= Text block =
__________________________________________________
Automatic Maintenance: For long-running processes (e.g., background workers), you can schedule maintenance to run automatically on a collection:

const users = db.collection<User>('users')

users.startMaintenance({
  compactIntervalMs: 60000,    // Every minute
  vacuumIntervalMs: 300000,   // Every 5 minutes
  onError: (err, op) => console.error(`${op} failed:`, err)
})

// Stop maintenance when closing application
users.stopMaintenance()

The maintenance task automatically handles LockActiveError by silently skipping the operation if another process is already performing maintenance.

Storage Drivers

FileSystem

import { FileSystemDriver } from 'coldbase'
const driver = new FileSystemDriver('./data')

AWS S3

import { S3Driver } from 'coldbase'
const driver = new S3Driver('my-bucket', 'us-east-1')

Azure Blob

import { AzureBlobDriver } from 'coldbase'
const driver = new AzureBlobDriver(connectionString, 'my-container')

Error Handling

import {
  MiniDbError,
  PreconditionFailedError,
  LockActiveError,
  SizeLimitError
} from 'coldbase'

try {
  await db.compact('users')
} catch (e) {
  if (e instanceof LockActiveError) {
    console.log('Another process is compacting')
  } else if (e instanceof SizeLimitError) {
    console.log('Mutation too large')
__________________________________________________
= Recorded data =

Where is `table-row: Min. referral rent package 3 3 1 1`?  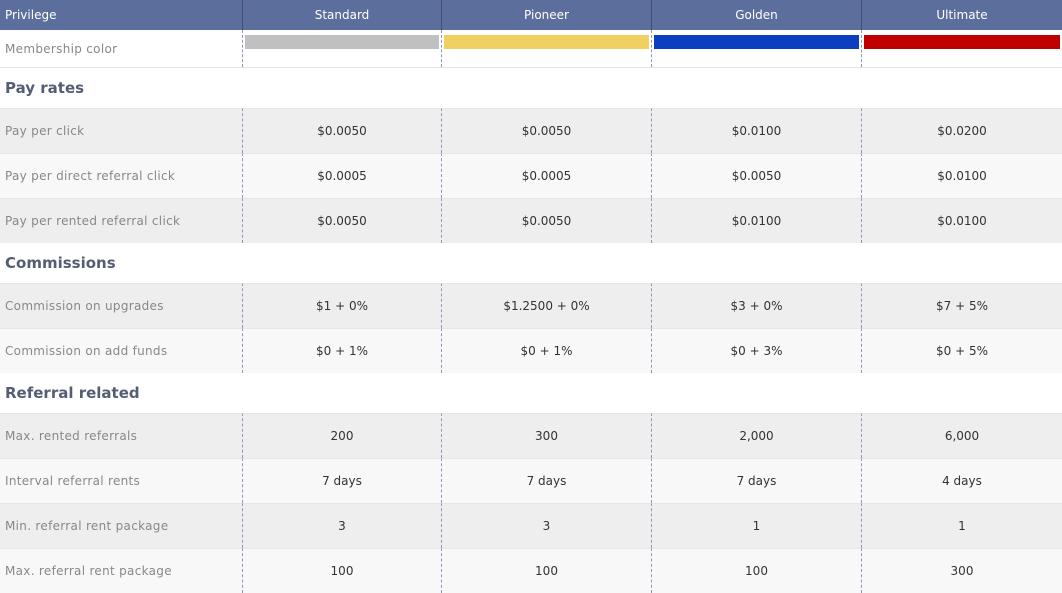
table-row: Min. referral rent package 3 3 1 1 is located at coordinates (531, 526).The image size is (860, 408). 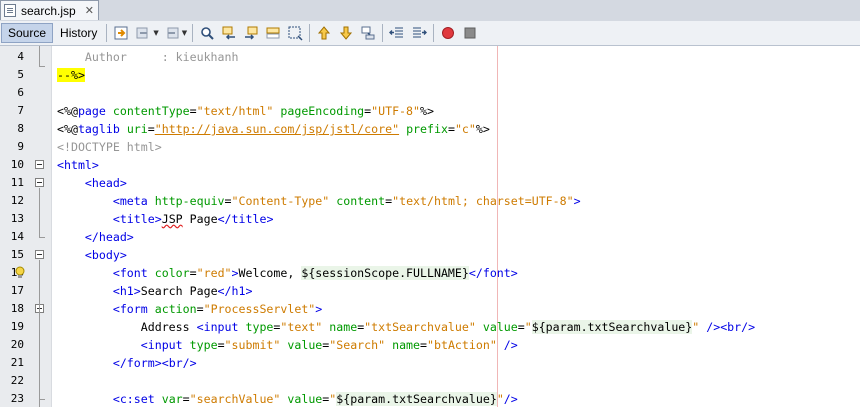 I want to click on code-line: 9 <!DOCTYPE html>, so click(x=430, y=147).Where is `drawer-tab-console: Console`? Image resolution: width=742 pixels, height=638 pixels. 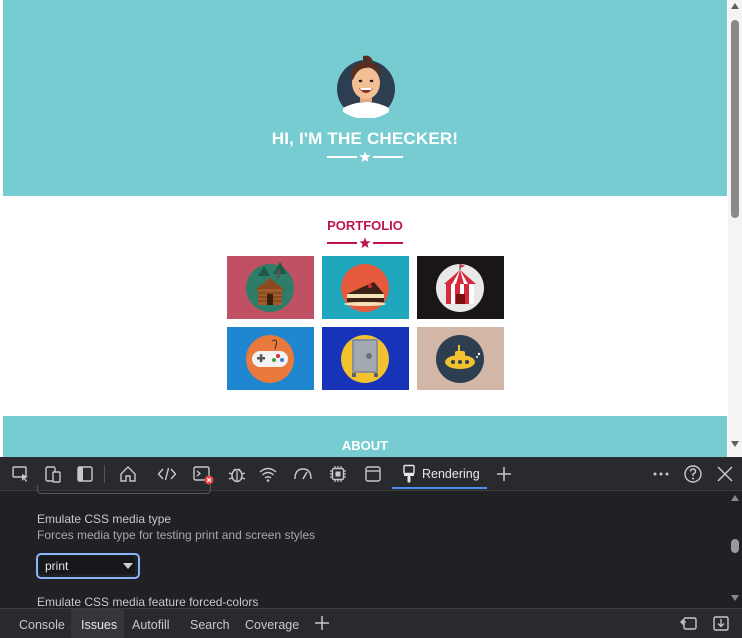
__________________________________________________
= Tasks to carry out =
1) Reproduce the coldbase documentation from "Error Handling" down to "process is compacting')".
2) Carry the coldbase documentation on from its final line.

= Replies =
1)
Error Handling

import {
  MiniDbError,
  PreconditionFailedError,
  LockActiveError,
  SizeLimitError
} from 'coldbase'

try {
  await db.compact('users')
} catch (e) {
  if (e instanceof LockActiveError) {
    console.log('Another process is compacting')

2)
  }
}

Utilities

import { retry, parallelLimit, chunk, streamToString, streamLines, streamJsonLines } from 'coldbase'

// Retry with exponential backoff
const result = await retry(
  () => fetchData(),
  { maxAttempts: 5, baseDelayMs: 100, maxDelayMs: 5000 }
)

// Process items in parallel with concurrency limit
const results = await parallelLimit(items, 5, async (item) => {
  return processItem(item)
})

// Split array into chunks
const batches = chunk(items, 100)

// Stream lines from a readable stream
for await (const { line, lineNum } of streamLines(stream)) {
  console.log(`Line ${lineNum}: ${line}`)
}

// Stream and parse NDJSON (newline-delimited JSON)
for await (const record of streamJsonLines<MyType>(stream)) {
  console.log(record)
}

Architecture

Storage Layout

users.jsonl           # Compacted user records (NDJSON)
users.lock            # Distributed lock file (lease-based)
users.idx             # Index file for fast lookups (optional)
users.bloom           # Bloom filter for "not exists" checks (optional)
posts.jsonl           # Compacted post records
users.mutation.ts-uuid1  # Pending mutations (timestamp prefixed)
users.mutation.ts-uuid2

Write Path

1. collection.put() writes [collection].mutation.[timestamp]-[uuid]
2. Returns immediately (mutation is durable)
3. If autoCompact enabled, may trigger background compaction:
   • true: Always trigger (legacy)
   • { probability, mutationThreshold }: Probabilistic trigger
4. If autoVacuum enabled, may trigger background vacuum similarly

Read Path

1. Bloom filter check (if enabled): Return undefined immediately if ID definitely doesn't exist
2. Index lookup (if enabled and no pending mutations): Direct byte-offset read for O(1) lookup
3. Full scan (fallback): Stream main .jsonl file, then pending mutations
4. Return latest value for requested ID(s)
5. Filter expired records (if TTL defined)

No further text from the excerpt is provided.